There are certainly many benefits to having a routine. We all know when the Society for Scholarly Publishing (SSP) annually meets. There is a cadence to submitting proposals, to setting travel and meetings, then gathering and doing the follow-up. Momentum is supported by this routine and this activity is also important for driving projects forward. For many years, the FORCE11 conference had a similar routine and momentum, with event after event leading to a string of successful initiatives. Like many things during the pandemic, the schedule of in-person conferences organized by FORCE11 was put on hold. Happily, after a successful conference held in Los Angeles earlier this month, FORCE11 is back in a groove. Potentially, a set of project ideas discussed at the meeting can drive continued innovation.

Leslie McIntosh and Danny Kingsley stand behind a lecturn opening the FORCE11 Conference at the Young Research Library at UCLA. They stand before a projection of a slide that reads “Trust, Global, and all that Stuff”

With the generous support of the University of California Los Angeles Libraries, FORCE11’s annual conference reconvened in Southern California after a five year hiatus from in-person events. For the first time, the FORCE11 conference was co-located with the FORCE11 Scholarly Communications Institute (FSCI).  Providing a short-form training opportunity for nearly 200 students, FSCI continues a tradition of training opportunities that FORCE11 has offered the community. While smaller and more focused than previous years, the conference was still vibrant with ideas, vision, and energy. Drawing on its original mission to transform scholarly communications, participants envisioned a system that is more community governed, more openly accessible, and more globally inclusive, including more diverse outputs and resulting in greater impact.

[Screenshot grounding data]
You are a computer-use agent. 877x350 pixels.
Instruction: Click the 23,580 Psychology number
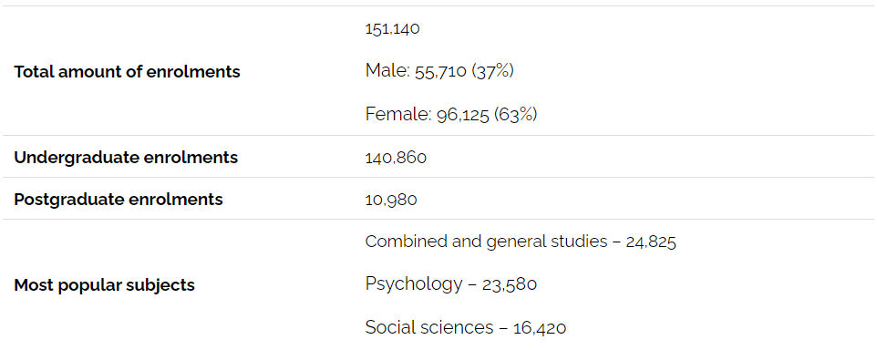pyautogui.click(x=510, y=285)
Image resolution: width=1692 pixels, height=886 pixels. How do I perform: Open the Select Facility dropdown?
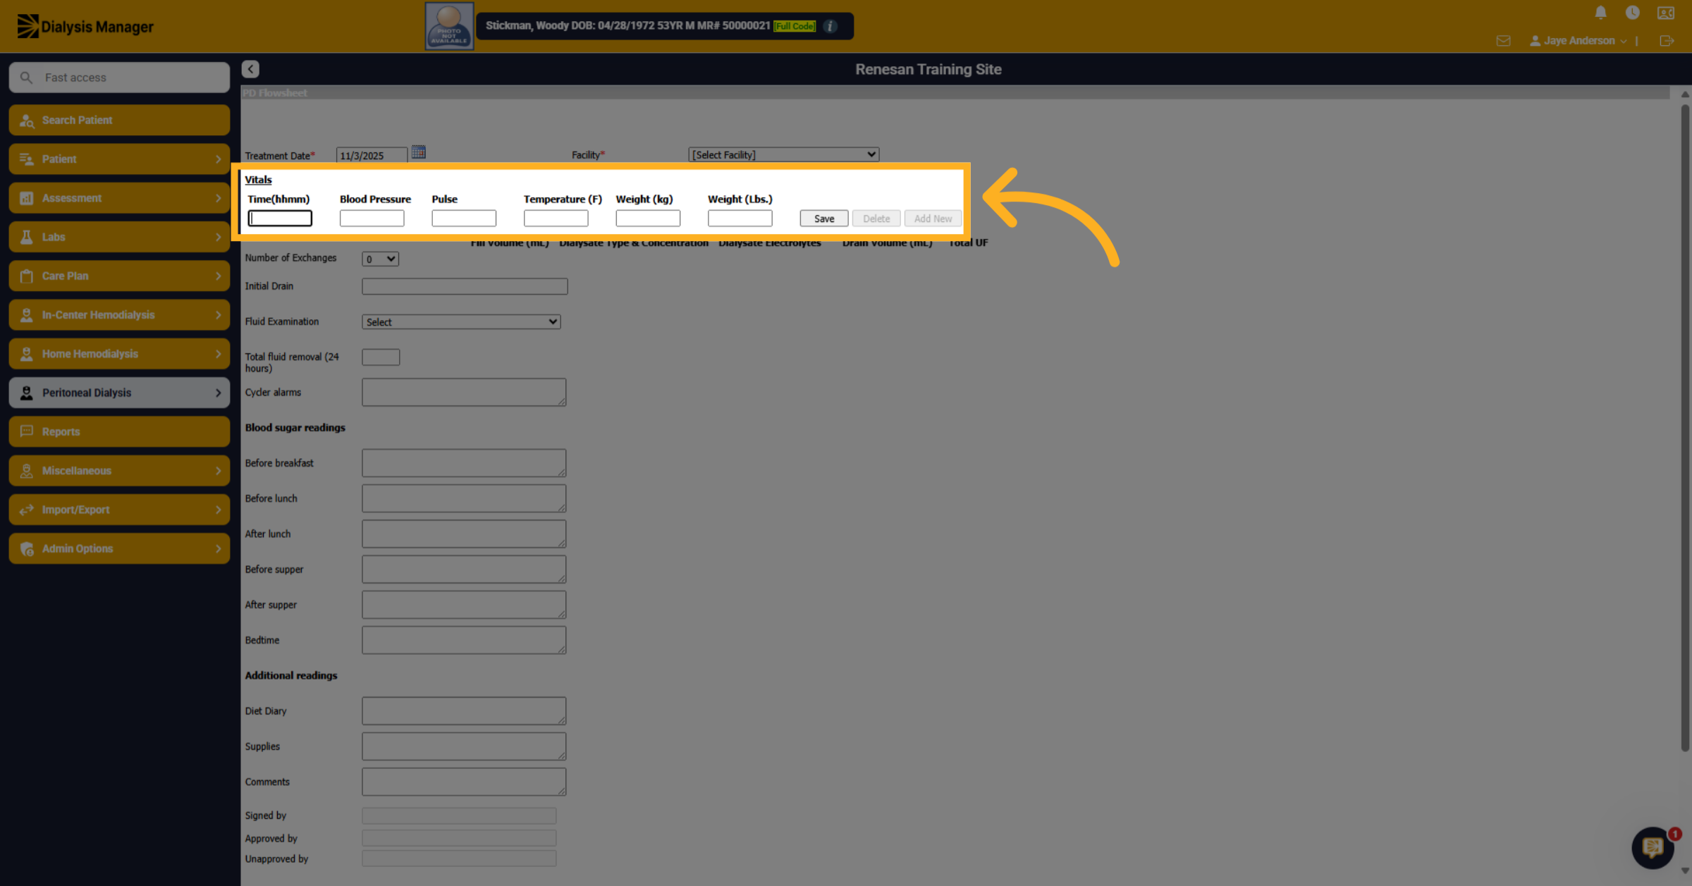pos(783,154)
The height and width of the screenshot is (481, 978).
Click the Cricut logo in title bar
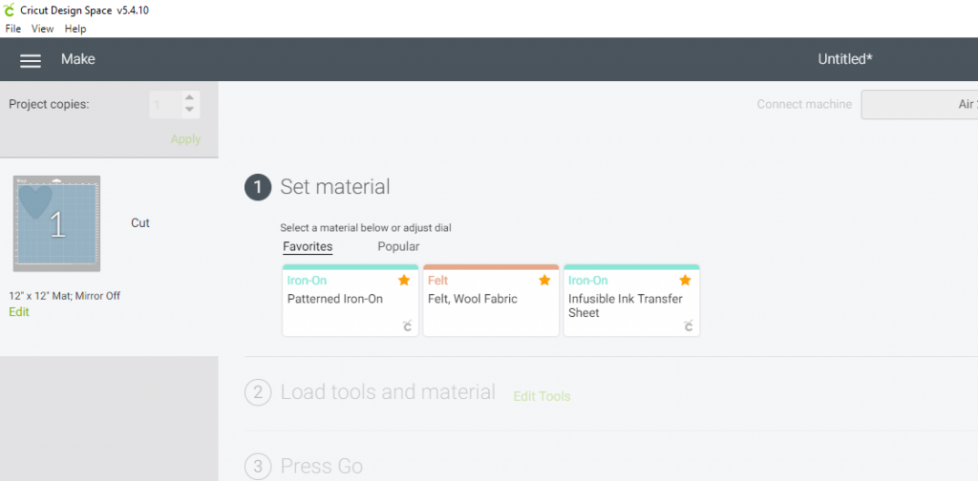tap(10, 10)
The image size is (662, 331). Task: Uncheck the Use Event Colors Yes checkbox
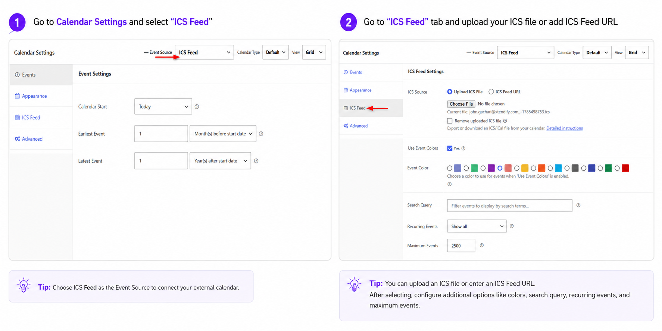click(450, 148)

- [WHAT THIS TASK INVOLVES]
Pull out the whole FORCE11 conference article word for word. These items come from a different source than the article.

- [ANSWER BOX]
There are certainly many benefits to having a routine. We all know when the Society for Scholarly Publishing (SSP) annually meets. There is a cadence to submitting proposals, to setting travel and meetings, then gathering and doing the follow-up. Momentum is supported by this routine and this activity is also important for driving projects forward. For many years, the FORCE11 conference had a similar routine and momentum, with event after event leading to a string of successful initiatives. Like many things during the pandemic, the schedule of in-person conferences organized by FORCE11 was put on hold. Happily, after a successful conference held in Los Angeles earlier this month, FORCE11 is back in a groove. Potentially, a set of project ideas discussed at the meeting can drive continued innovation.

Leslie McIntosh and Danny Kingsley stand behind a lecturn opening the FORCE11 Conference at the Young Research Library at UCLA. They stand before a projection of a slide that reads “Trust, Global, and all that Stuff”

With the generous support of the University of California Los Angeles Libraries, FORCE11’s annual conference reconvened in Southern California after a five year hiatus from in-person events. For the first time, the FORCE11 conference was co-located with the FORCE11 Scholarly Communications Institute (FSCI).  Providing a short-form training opportunity for nearly 200 students, FSCI continues a tradition of training opportunities that FORCE11 has offered the community. While smaller and more focused than previous years, the conference was still vibrant with ideas, vision, and energy. Drawing on its original mission to transform scholarly communications, participants envisioned a system that is more community governed, more openly accessible, and more globally inclusive, including more diverse outputs and resulting in greater impact.